Com emendas e mensagem retificativa, projeto que altera cobrança do IPTU retorna à pauta

Em 23/11/2021 às 07:23h

por Redação JM

Com emendas e mensagem retificativa, projeto que altera cobrança do IPTU retorna à pauta | Fogo Cruzado | Jornal Minuano | O jornal que Bagé gosta de ler
Projeto revisa a base de cálculo dos imóveis e institui a Planta Genérica de Valores | Foto: Tiago Rolim de Moura

O Legislativo bajeense deve realizar nesta terça-feira, 23, a partir das 8h15, dez sessões extraordinárias. A pauta inclui o orçamento para 2022 e o projeto que revisa a base de cálculo dos imóveis e institui a Planta Genérica de Valores, alterando a forma de cobrança do Imposto Sobre a Propriedade Predial e Territorial (IPTU). A proposta recebeu quatro emendas, que podem modificar o texto original.

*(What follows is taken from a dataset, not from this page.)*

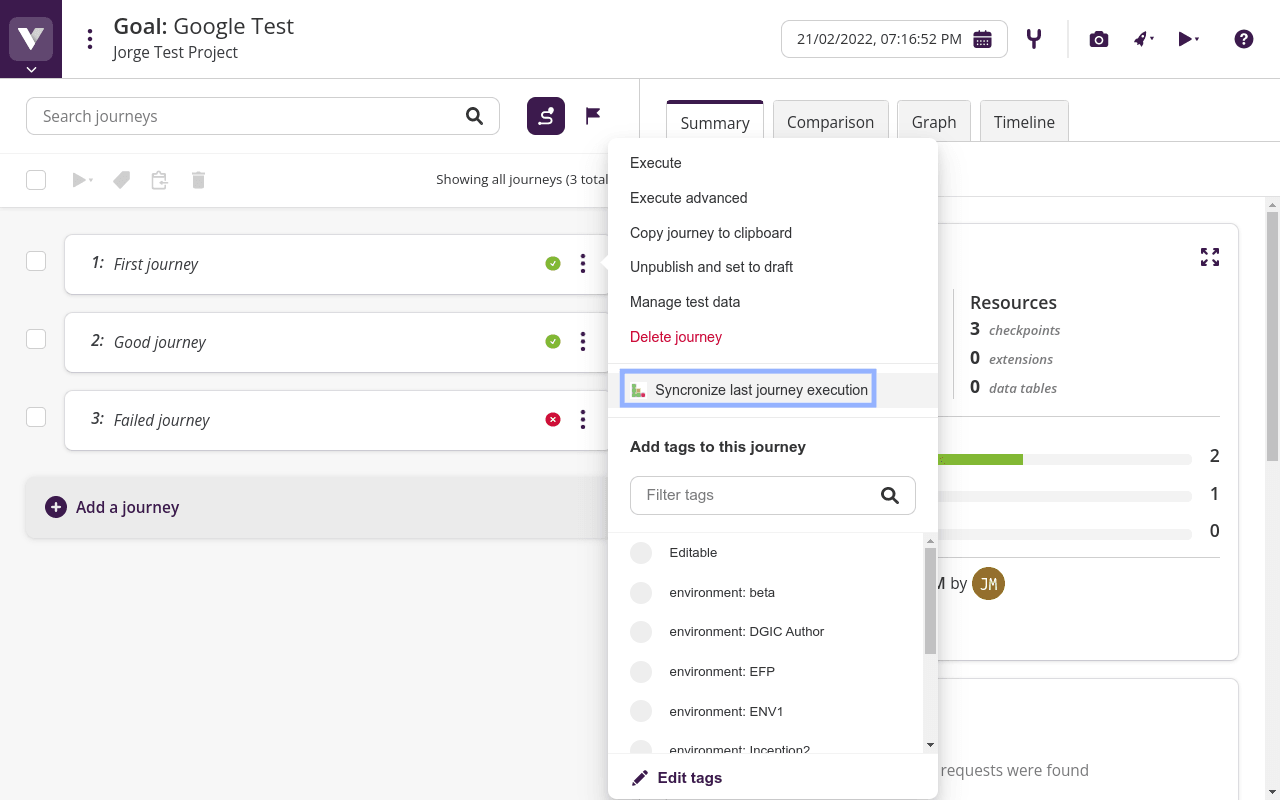Click the green passed-journeys progress bar
Screen dimensions: 1280x800
click(x=980, y=459)
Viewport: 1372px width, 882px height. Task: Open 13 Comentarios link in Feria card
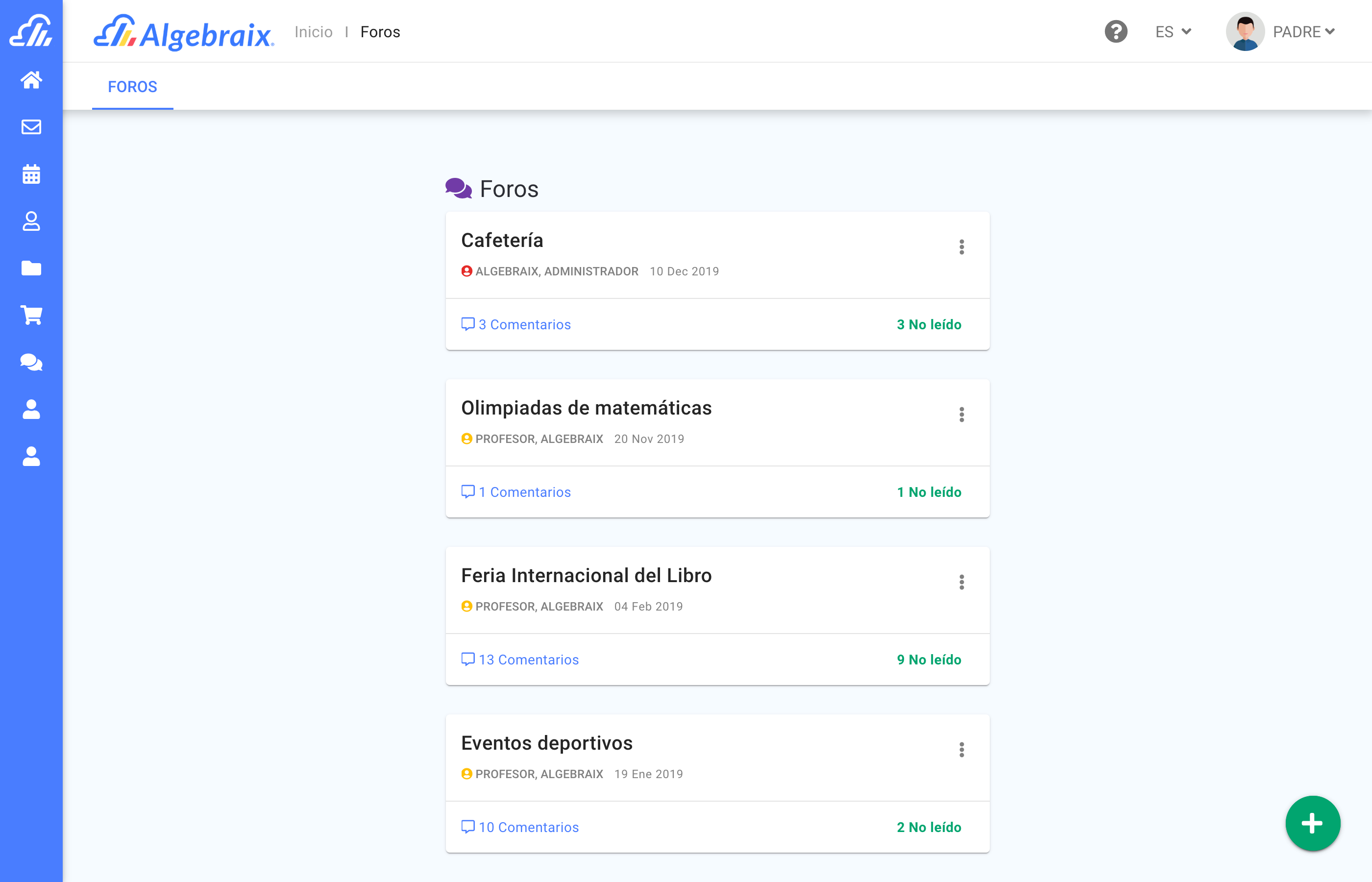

A Câmara também deve avaliar uma mensagem retificativa, apresentada pelo governo municipal, que formaliza as isenções para imóveis de categoria faixa 1, nos residenciais Moriá, Ebenézer, Sagrada Família, Nossa Senhora Auxiliadora, Guarani, São Sebastião, Cohab e Charrua.

O projeto determina que o imposto será calculado pelo valor do imóvel. Os valores do metro quadrado de cada terreno, em cada região da cidade, e da tipologia de cada imóvel estão previstos na proposição do governo. Para chegar ao valor do imóvel, é preciso somar o valor do terreno ao valor da edificação. A mensagem apresentada pelo governo cria um parágrafo único no último artigo do projeto de lei, que trata de prazos para implementação das mudanças.

Pela redação original, o valor unitário padrão por metro quadrado de terreno será determinado pela metodologia de zoneamento geográfico por faces de quadras, em 2022, e a definição das tipologias construtivas para cada imóvel em 2023. Com base na mensagem, fica garantido que o valor do metro quadrado da construção não sofrerá alteração no exercício de 2022, somente sendo objeto de revisão quando da inserção de dados de tipologia construtiva pra o lançamento de crédito tributário concernente ao exercício de 2023.

Pela proposta, imóveis cujo valor venal não seja superior a 56,24 Unidades de Referência Padrão (URPs) ficarão isentos. Em valores atuais, a isenção seria aplicada a imóveis com valores venais de R$ 66.125,30. Bagé tem aproximadamente 57,7 mil imóveis. A prefeitura estima que 10.271 imóveis serão isentos caso o projeto seja aprovado com a regra proposta. Não será preciso solicitar a isenção, uma vez que o sistema fará um cálculo automático com base na avaliação do imóvel.

Esta será a quarta tentativa de votar o projeto. Em coletiva de imprensa realizada na quinta-feira, 18, representantes do PT, do PSB, do PDT e do Progressistas, bancadas contrárias ao projeto, adiantaram a intenção de pleitear mandados de segurança contra a decisão do Legislativo, que estabeleceu prioridade para votação da matéria. A medida foi formalizada no final de semana.

Os vereadores contrários ao projeto, que não deliberaram pela prioridade para votação nesta terça-feira, argumentam que a deliberação dependeria da aprovação de dois terços dos vereadores, e não de maioria simples. O vereador Cléber Carvalho, do Progressistas, questiona o que define como aspecto subjetivo do critério de tipologia que será empregado para identificação dos imóveis, refletindo na definição dos valores do IPTU. Em uma das emendas que apresentou, Cléber propõe que todo prédio tombado como patrimônio histórico tenha redução de 50% no valor venal, o que refletiria no cálculo do IPTU.

O líder do PT, Lélio Lopes (Lelinho), cobra a apresentação de uma expectativa de arrecadação do IPTU para o exercício de 2023, quando o sistema será plenamente implantado. O líder do PDT, Caio Ferreira, observa que o debate sobre as receitas e os reflexos econômicos seria a pauta da audiência pública aprovada pela Comissão de Orçamento Finanças e Contas (CFO), presidida por ele, mas indeferida.

A proposta é defendida pela maioria dos integrantes da base – com exceção do Progressistas. Por meio de nota, a Mesa Diretora da Câmara reforçou que o projeto ‘está sendo amplamente discutido em todas as instâncias, desde o protocolo (no dia 29 de setembro), passando pela realização de uma audiência pública (no dia 13 de outubro), até o amplo debate nas devidas comissões.